In patients with symptomatic DVT who develop symptoms of postphlebitic syndrome (eg, leg swelling, pain, aching), the use of knee-high compression stockings providing 30 to 40 mm Hg pressure is recommended, although stockings with lower tension (20 to 30 mm Hg) can be considered if patients are unable to tolerate the higher tension stockings. However, the routine use of stockings in all patients who have had a DVT has been questioned by a recent study which randomly allocated patients with a DVT to receive knee-high compression stockings or sham-compression stockings. This study failed to show any decrease in postphlebitic syndrome with use of compression stockings.

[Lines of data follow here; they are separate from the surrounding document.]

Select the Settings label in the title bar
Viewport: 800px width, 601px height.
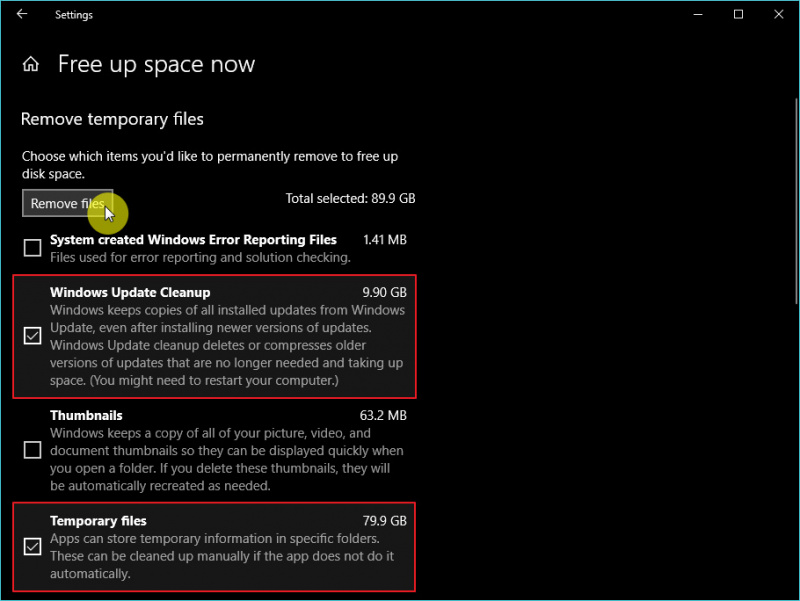tap(74, 14)
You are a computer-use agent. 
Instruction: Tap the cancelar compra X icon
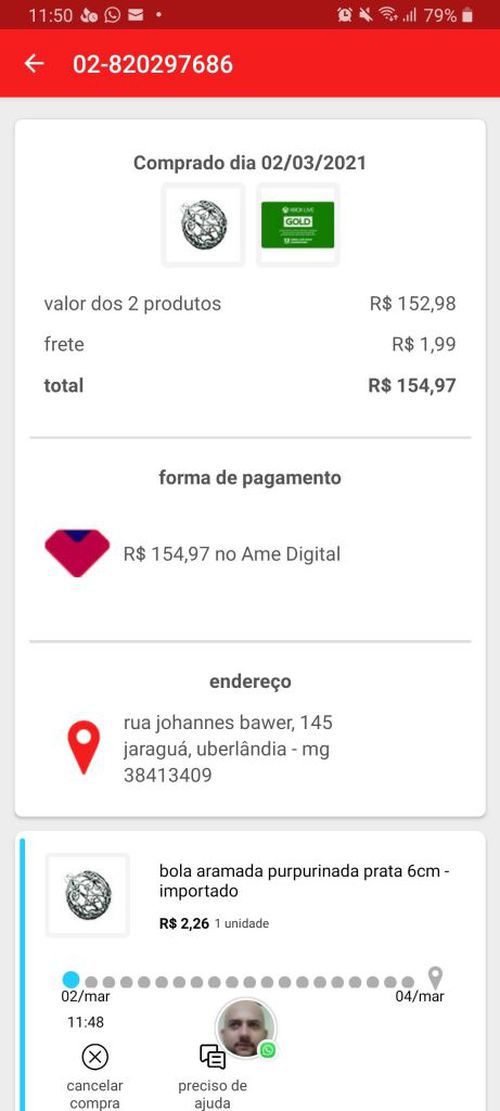(95, 1057)
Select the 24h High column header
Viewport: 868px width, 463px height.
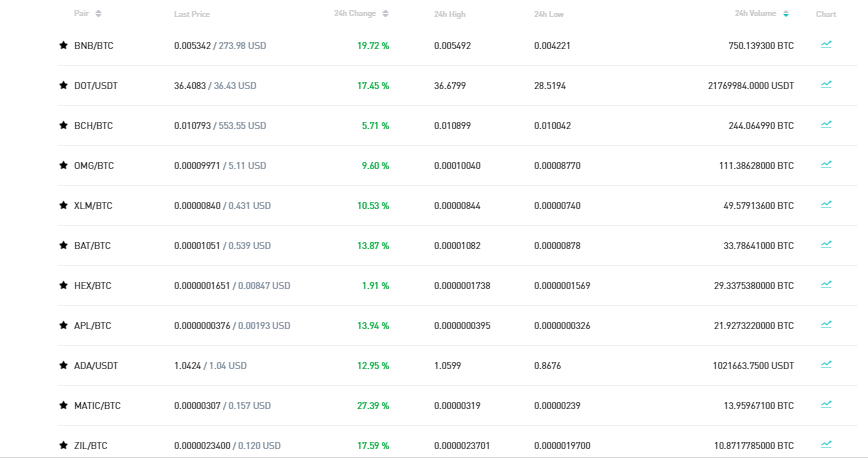(x=450, y=14)
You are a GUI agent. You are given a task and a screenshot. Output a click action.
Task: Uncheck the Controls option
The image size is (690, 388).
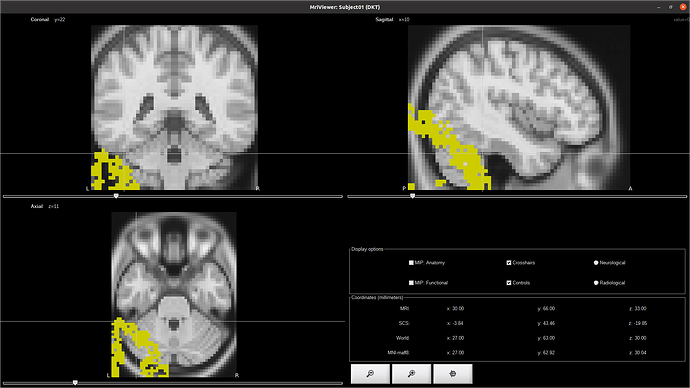(x=509, y=283)

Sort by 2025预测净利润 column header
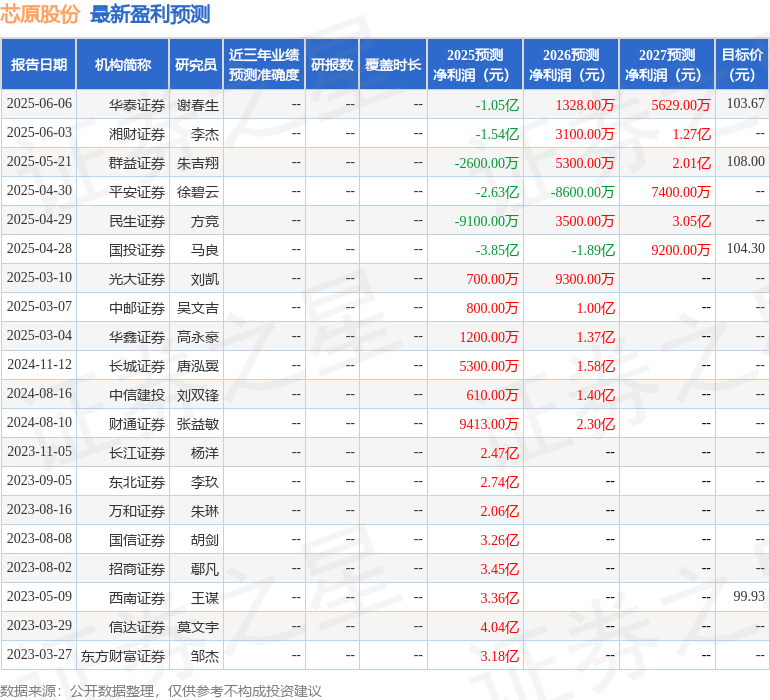474,65
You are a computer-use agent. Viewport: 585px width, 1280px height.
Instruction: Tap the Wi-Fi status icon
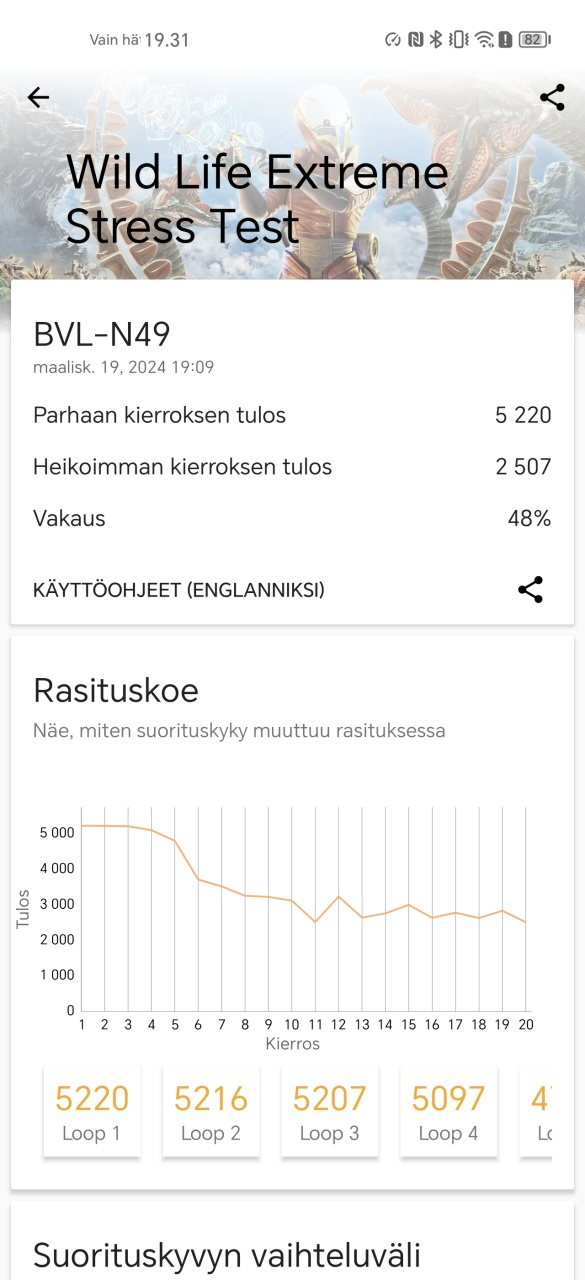coord(484,40)
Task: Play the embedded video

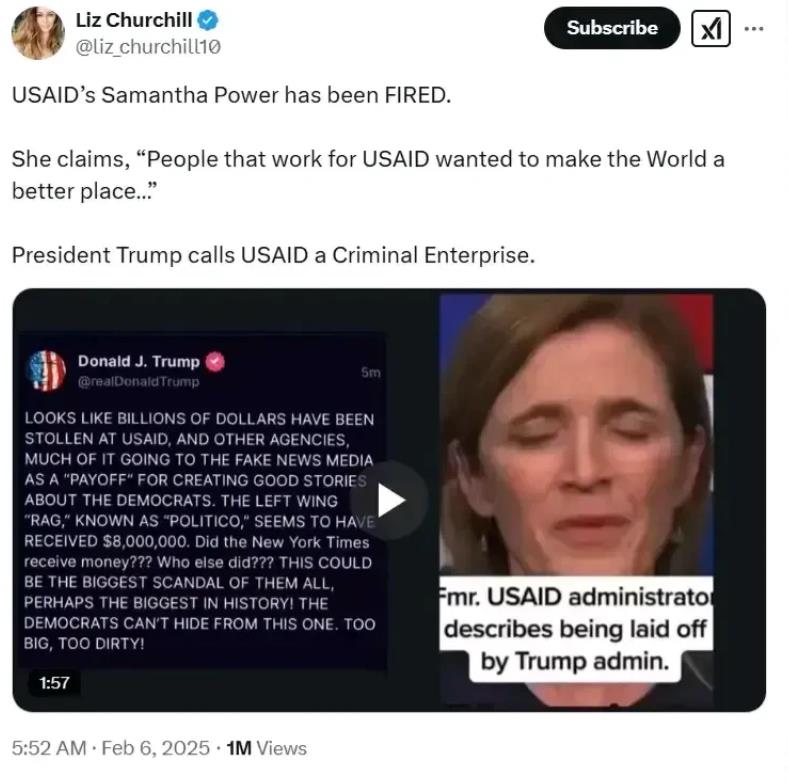Action: (x=389, y=500)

Risk of Deep Venous Thrombosis and Pulmonary Embolism in Surgical Patients
Symptoms and signs are nonspecific, so clinicians must be alert, particularly in high-risk patients.
Low-risk patients may have d-dimer testing, as a normal result essentially excludes DVT; others should have ultrasonography.
Treatment initially is with an injectable heparin (unfractionated or LMWH) followed by oral warfarin or perhaps a LMWH; the role of oral factor Xa inhibitors is evolving.
Duration of treatment is typically 3 or 6 mo depending on the presence and nature of risk factors; certain patients require lifelong treatment.
Preventive treatment is required for bedbound patients with major illness and/or those undergoing certain surgical procedures.
Early mobilization, leg elevation, and an anticoagulant are the recommended preventive measures; patients who should not receive anticoagulants may benefit from intermittent pneumatic compression devices, elastic stockings, or both.